Start of GIVEN INFORMATION
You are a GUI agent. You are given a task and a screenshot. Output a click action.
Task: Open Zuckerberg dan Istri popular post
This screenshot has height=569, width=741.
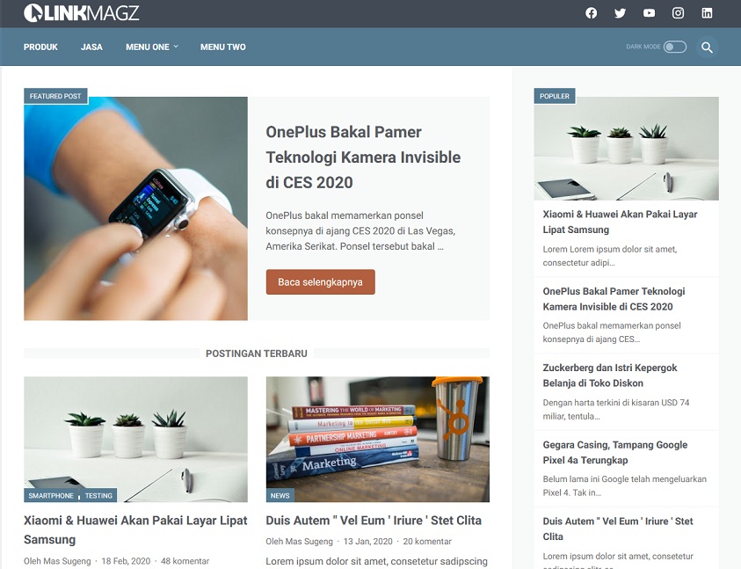pos(610,375)
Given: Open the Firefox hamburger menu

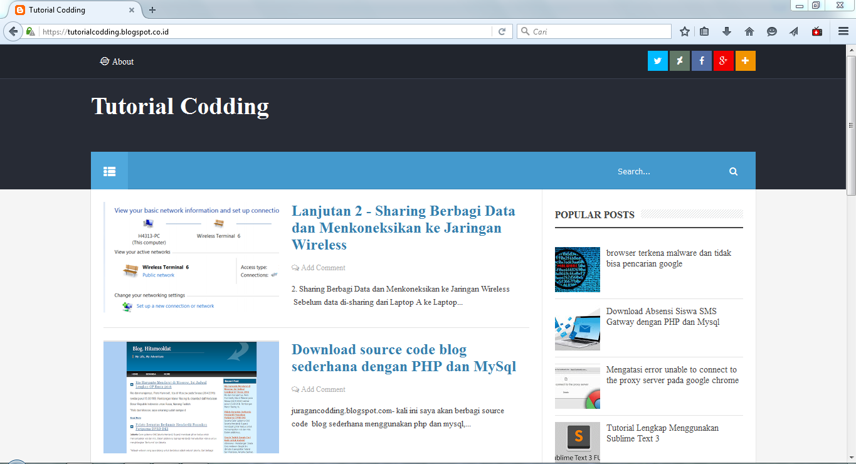Looking at the screenshot, I should (843, 31).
End of GIVEN INFORMATION
Should there be pictures in the data, leave them out and return the rest exactly.

You are a GUI agent. You are given a task and a screenshot. Output a click action.
Task: Open Zuckerberg dan Istri popular post
This screenshot has height=569, width=741.
pos(610,375)
Given: Open the Firefox hamburger menu

Looking at the screenshot, I should (843, 31).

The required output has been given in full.